Straggler Worker and Job Hang in Dataflow Pipeline... - Page 2

lambs · 04-02-2025 10:19 AM

I have a Dataflow pipeline (using Apache Beam) that reads about 240 chunk files from GCS totaling ~6.82 GB. My goal is to merge these chunks into one (or a small number of) ~3 GB file(s) by using beam.CombineGlobally, but the pipeline keeps hanging during the global combine stage—even though the dataset size is only moderate.

When testing with a smaller number of chunks, everything works fine. I’m concerned that this might be related to Dataflow memory constraints, the shuffle phase, or some other bottleneck. How can I address these issues to make beam.CombineGlobally work reliably at this scale?

==============================

■ **Challenges**:
A – In the forum post about the hanging Dataflow pipeline, rewrite the paragraph beginning "I have a Dataflow pipeline" as a short bulleted list that keeps its main facts.
B – List every software tool, service, or transform that the forum post about the hanging Dataflow pipeline names.

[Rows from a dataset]
==============================

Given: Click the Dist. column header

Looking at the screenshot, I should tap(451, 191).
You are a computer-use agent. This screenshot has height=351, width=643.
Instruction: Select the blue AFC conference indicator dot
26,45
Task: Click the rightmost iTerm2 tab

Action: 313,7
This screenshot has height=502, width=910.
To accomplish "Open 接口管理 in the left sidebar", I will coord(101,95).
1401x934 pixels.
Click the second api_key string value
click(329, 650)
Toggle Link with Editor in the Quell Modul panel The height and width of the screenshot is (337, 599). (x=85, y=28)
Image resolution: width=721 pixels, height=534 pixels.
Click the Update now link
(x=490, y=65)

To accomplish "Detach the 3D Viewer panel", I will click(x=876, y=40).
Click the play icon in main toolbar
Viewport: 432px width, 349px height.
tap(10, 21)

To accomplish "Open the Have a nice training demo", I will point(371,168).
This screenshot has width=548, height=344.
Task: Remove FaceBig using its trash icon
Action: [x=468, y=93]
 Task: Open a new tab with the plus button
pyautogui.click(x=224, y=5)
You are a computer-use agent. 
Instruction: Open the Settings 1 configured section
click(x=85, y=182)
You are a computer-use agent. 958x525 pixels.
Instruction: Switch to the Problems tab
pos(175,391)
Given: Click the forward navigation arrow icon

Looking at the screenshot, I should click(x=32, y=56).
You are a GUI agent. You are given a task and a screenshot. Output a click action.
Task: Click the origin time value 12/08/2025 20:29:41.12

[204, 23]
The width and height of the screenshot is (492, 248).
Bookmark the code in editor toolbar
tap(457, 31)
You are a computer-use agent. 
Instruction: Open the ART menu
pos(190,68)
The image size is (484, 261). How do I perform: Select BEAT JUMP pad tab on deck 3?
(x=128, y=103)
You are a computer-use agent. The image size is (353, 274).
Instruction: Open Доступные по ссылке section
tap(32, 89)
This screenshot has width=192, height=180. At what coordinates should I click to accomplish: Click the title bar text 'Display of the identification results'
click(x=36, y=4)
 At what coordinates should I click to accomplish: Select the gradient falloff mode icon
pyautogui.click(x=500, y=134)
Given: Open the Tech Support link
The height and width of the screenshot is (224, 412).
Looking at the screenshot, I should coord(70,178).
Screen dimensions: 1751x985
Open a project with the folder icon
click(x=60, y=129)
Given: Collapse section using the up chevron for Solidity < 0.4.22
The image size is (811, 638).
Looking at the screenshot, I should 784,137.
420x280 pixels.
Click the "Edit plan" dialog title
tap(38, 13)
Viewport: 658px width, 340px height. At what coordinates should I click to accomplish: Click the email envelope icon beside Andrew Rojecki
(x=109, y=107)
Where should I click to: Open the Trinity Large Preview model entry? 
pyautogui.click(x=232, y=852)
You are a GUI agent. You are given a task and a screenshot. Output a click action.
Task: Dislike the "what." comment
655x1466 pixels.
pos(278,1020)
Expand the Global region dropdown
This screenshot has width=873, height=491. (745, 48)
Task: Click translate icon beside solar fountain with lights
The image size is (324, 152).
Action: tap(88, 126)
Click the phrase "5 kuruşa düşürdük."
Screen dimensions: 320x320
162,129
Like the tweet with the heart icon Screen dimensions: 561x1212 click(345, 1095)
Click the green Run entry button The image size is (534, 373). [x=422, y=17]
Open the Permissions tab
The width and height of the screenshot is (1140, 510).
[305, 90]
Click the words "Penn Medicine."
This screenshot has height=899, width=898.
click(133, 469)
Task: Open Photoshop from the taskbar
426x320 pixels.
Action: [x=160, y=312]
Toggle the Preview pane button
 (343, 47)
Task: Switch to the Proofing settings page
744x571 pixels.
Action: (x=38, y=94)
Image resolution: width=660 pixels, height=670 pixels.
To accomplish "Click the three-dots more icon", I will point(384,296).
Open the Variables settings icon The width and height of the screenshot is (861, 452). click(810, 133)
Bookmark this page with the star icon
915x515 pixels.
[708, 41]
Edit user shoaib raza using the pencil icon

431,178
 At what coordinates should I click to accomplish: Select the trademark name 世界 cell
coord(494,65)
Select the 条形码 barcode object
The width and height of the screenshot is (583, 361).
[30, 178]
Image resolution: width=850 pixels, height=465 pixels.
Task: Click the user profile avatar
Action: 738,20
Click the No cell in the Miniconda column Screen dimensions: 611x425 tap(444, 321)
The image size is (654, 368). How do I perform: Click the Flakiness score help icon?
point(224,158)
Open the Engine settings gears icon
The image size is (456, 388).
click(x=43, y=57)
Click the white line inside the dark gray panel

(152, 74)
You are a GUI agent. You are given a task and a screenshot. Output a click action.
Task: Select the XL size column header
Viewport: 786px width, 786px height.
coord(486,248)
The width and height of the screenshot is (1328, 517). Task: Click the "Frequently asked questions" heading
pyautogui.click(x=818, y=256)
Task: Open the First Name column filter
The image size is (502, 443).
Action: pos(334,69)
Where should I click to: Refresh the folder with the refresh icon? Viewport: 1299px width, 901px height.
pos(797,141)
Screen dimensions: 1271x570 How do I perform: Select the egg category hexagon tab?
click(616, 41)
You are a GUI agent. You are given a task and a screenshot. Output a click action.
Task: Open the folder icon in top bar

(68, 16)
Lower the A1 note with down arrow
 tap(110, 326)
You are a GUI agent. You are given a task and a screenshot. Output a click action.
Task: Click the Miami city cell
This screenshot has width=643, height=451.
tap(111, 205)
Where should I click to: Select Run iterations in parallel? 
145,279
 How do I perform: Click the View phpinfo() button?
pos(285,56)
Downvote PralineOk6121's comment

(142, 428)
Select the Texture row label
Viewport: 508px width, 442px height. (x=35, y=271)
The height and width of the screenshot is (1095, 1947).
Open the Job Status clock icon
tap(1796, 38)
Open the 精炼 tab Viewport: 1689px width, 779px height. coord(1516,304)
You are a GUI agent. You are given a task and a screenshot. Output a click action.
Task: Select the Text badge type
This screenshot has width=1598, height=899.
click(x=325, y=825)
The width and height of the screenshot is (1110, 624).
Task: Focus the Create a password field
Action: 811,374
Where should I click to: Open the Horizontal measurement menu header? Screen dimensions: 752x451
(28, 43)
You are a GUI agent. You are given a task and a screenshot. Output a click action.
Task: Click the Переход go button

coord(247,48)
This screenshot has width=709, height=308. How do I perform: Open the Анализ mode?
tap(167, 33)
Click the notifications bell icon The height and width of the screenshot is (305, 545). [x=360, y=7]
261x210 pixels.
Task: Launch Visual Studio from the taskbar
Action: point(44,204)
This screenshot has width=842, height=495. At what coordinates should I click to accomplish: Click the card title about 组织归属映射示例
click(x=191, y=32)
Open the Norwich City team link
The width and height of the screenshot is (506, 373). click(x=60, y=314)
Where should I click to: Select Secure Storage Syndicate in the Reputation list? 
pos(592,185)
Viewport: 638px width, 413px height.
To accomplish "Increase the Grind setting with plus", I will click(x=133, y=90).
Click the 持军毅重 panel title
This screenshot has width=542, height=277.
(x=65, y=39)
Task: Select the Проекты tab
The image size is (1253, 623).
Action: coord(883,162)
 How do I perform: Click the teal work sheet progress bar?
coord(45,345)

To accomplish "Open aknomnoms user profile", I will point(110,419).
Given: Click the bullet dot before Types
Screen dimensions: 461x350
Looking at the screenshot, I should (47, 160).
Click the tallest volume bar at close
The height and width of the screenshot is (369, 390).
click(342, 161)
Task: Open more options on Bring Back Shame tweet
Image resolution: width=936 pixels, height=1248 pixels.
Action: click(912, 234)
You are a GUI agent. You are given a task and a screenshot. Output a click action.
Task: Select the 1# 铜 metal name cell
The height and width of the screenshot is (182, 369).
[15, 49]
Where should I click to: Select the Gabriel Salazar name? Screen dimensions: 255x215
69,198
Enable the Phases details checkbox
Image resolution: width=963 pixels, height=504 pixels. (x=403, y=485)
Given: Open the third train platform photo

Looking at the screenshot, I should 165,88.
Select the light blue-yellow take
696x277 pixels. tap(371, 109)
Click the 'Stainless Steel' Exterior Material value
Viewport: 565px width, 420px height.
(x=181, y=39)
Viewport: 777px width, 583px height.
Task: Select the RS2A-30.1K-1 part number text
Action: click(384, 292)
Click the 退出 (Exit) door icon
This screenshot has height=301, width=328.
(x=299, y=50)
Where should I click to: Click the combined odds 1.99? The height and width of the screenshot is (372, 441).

==============================

■ **Solutions by task**:
A –
- A Dataflow pipeline built with Apache Beam reads about 240 chunk files from GCS, totaling about 6.82 GB.
- The aim is to merge them with beam.CombineGlobally into one file or a few files of about 3 GB.
- The pipeline keeps hanging during the global combine stage, even though the dataset is only moderate in size.

B –
- Dataflow
- Apache Beam
- GCS
- beam.CombineGlobally